AKP'liden partisine soğuk duş

Güncel Meydan | Güncel Haberler Köşesi

AKP'liden partisine soğuk duş

İletigönderen Türk-Kan » Cum Nis 25, 2008 8:45

AKP Kırıkkale Milletvekili Erdem’in bir gazeteye verdiği demeci partide şok etkisi yarattı.

AKP Kırıkkale Milletvekili Vahit Erdem’in kentin yerel Bayrak Gazetesi’nde ’AKP merkez sağ parti olamadı’ başlığıyla yayımlanan demeci, partide soğuk duş etkisi yarattı.

Erdem, "Yüzde 47 oy ülke için iyi olmadı. AKP’nin normal oy oranının o kadar olduğu kanaatinde değilim, yüzde 40’ın altında olurdu" dedi. Halkın yüzde 53’ünün oyunu alamadıklarını anımsatan Erdem, AKP’nin irtica getireceği yönünde endişe bulunduğunu söyledi. İşte Erdem’in sözleri:

KEŞKE 285 OLSAYDIK

Yüzde 47 ile AKP iktidara geldi. Aslında AKP’nin normal oy oranının ben o kadar olduğu kanaatinde değilim. Eğer normal süreç devam etseydi, Cumhurbaşkanlığı süreci olmasaydı sonuç farklı olurdu. Benim kanaatime göre 40’ın altında olurdu. Keşke daha dengeli bir Meclis yapısı olsaydı. AKP 280-285 olsaydı, diğer iki parti de onu dengeleyecek şekilde olsaydı. Belki Cumhurbaşkanı mutabakatla seçilmiş olurdu ve bugünkü yaşadığımız sıkıntılarda olmazdı.

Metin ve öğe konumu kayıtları
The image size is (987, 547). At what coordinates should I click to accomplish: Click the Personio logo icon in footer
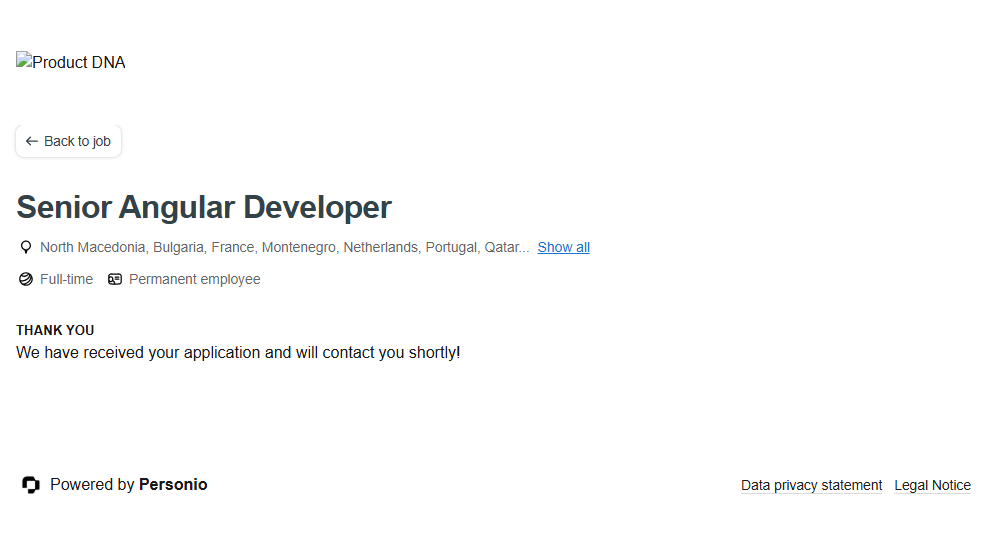pyautogui.click(x=31, y=485)
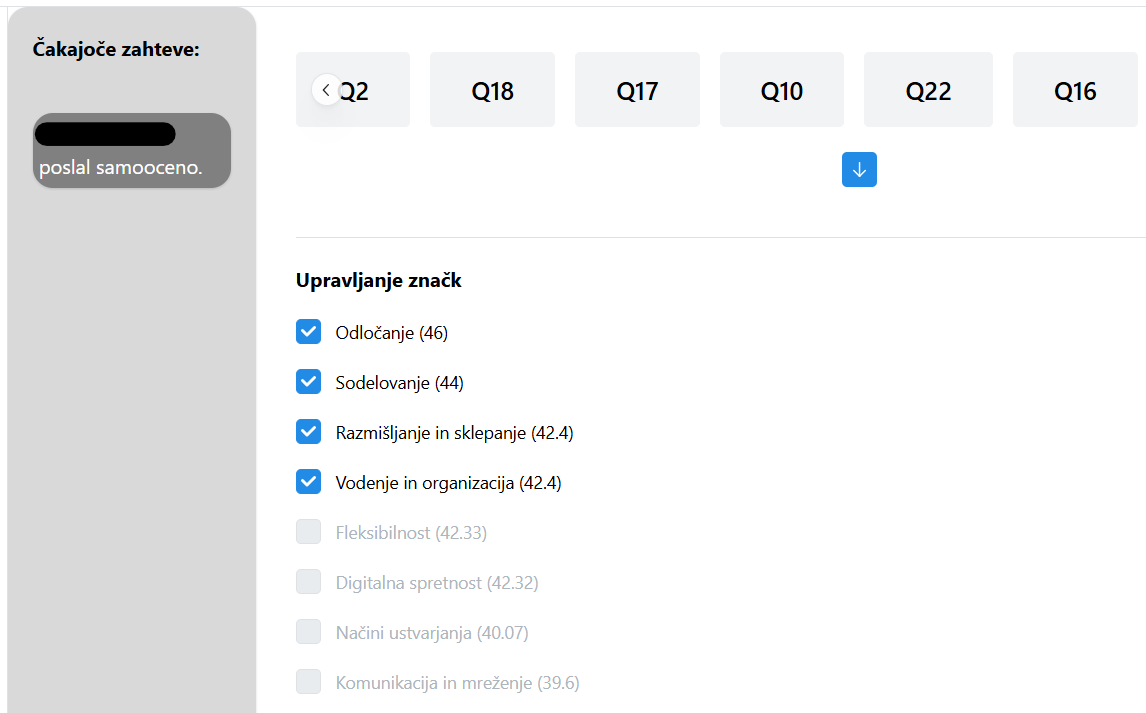The image size is (1146, 713).
Task: Select the Q17 card
Action: pos(637,90)
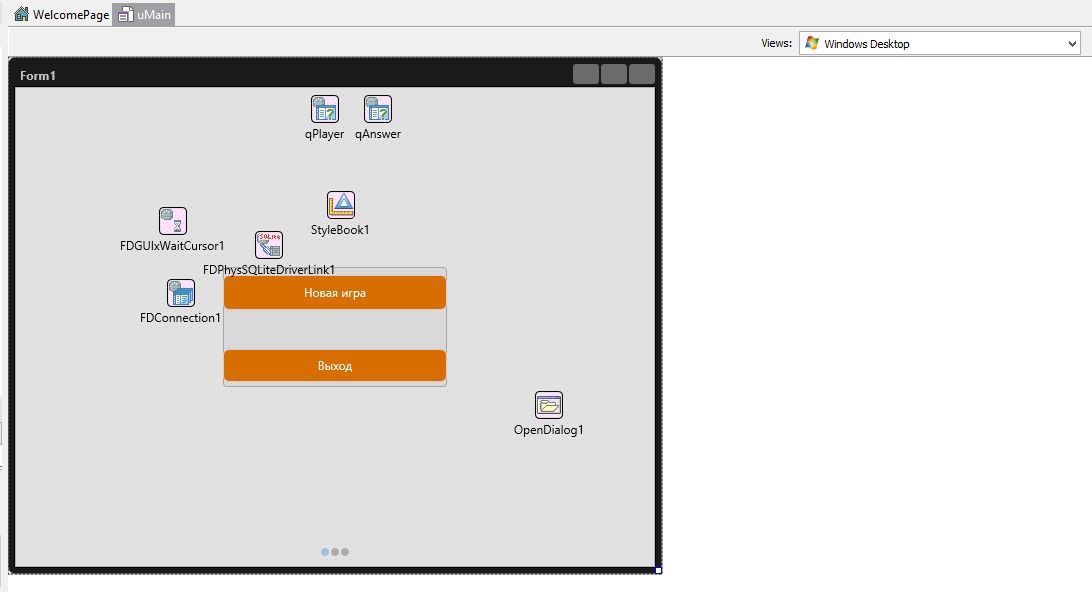
Task: Select the qPlayer query component
Action: 324,108
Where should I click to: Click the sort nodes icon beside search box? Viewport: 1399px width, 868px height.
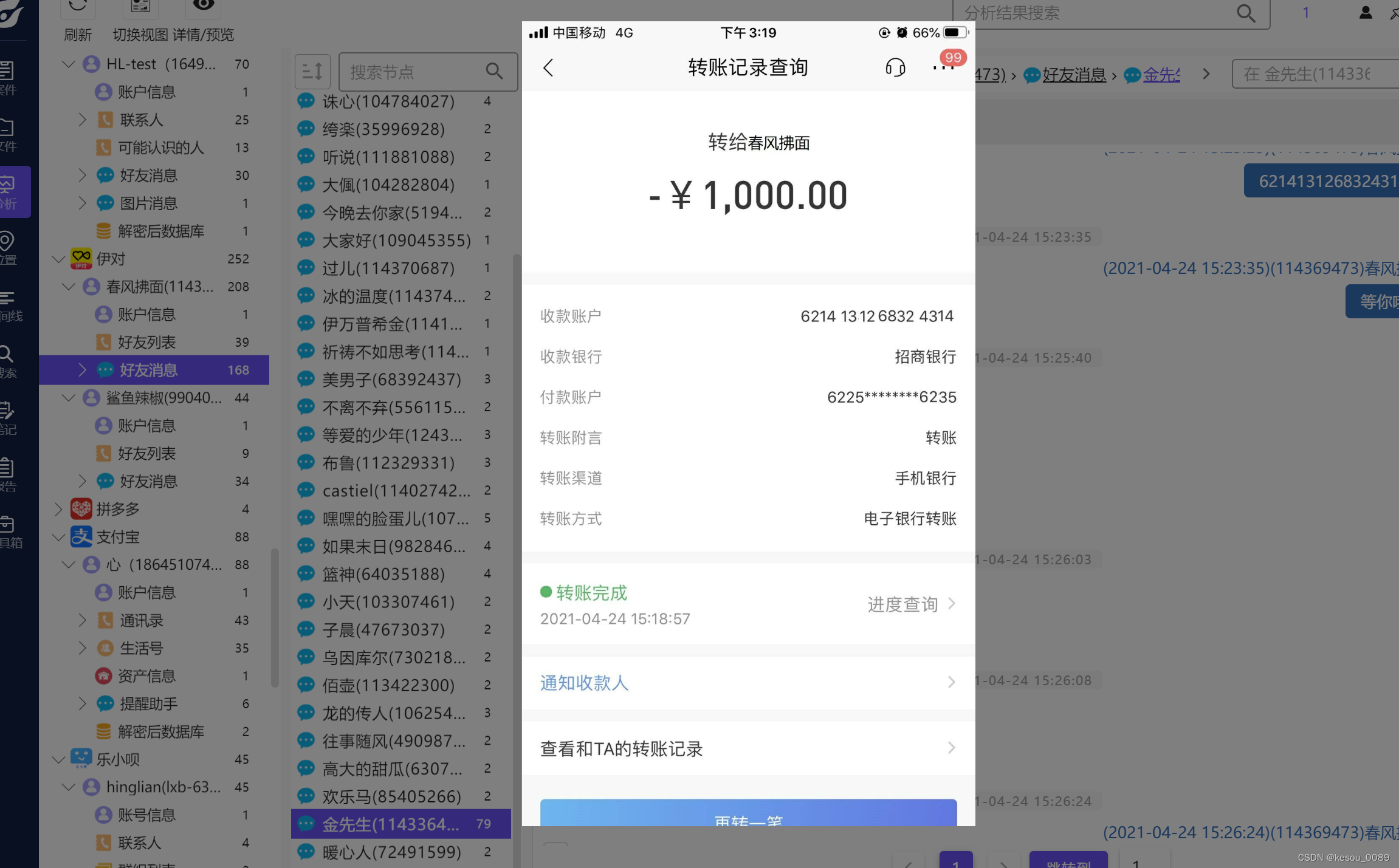(312, 72)
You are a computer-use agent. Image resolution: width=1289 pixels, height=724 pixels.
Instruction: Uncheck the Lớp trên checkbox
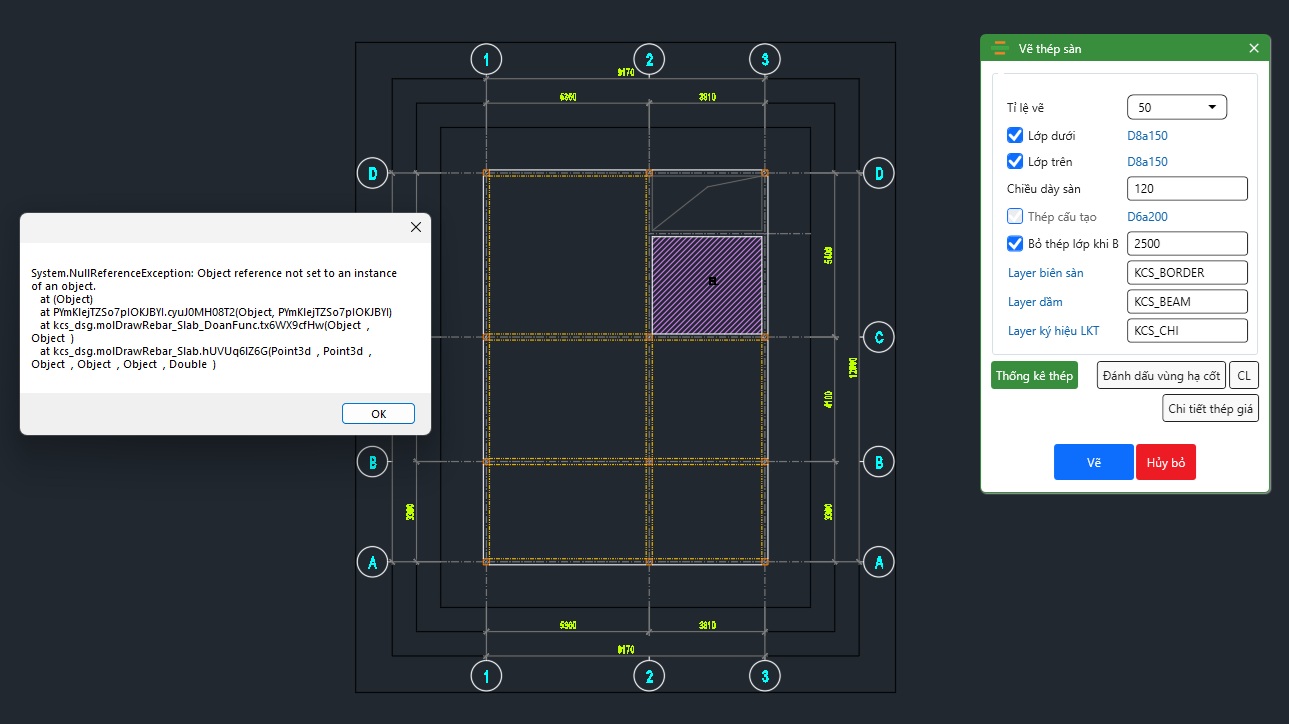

**Yapılacak İş**.
Milletvekili Vahit Erdem'in demecini aktaran metni iki cümleyle özetler misiniz?

**Göreve Yanıt**.
AKP Kırıkkale Milletvekili Vahit Erdem'in Bayrak Gazetesi'nde "AKP merkez sağ parti olamadı" başlığıyla yayımlanan demeci, partide soğuk duş etkisi yarattı. Erdem, yüzde 47 oyun ülke için iyi olmadığını, normal süreçte AKP'nin oyunun yüzde 40'ın altında kalacağını söyledi ve AKP'nin 280-285 sandalyede kaldığı daha dengeli bir Meclis'i dilediğini belirtti.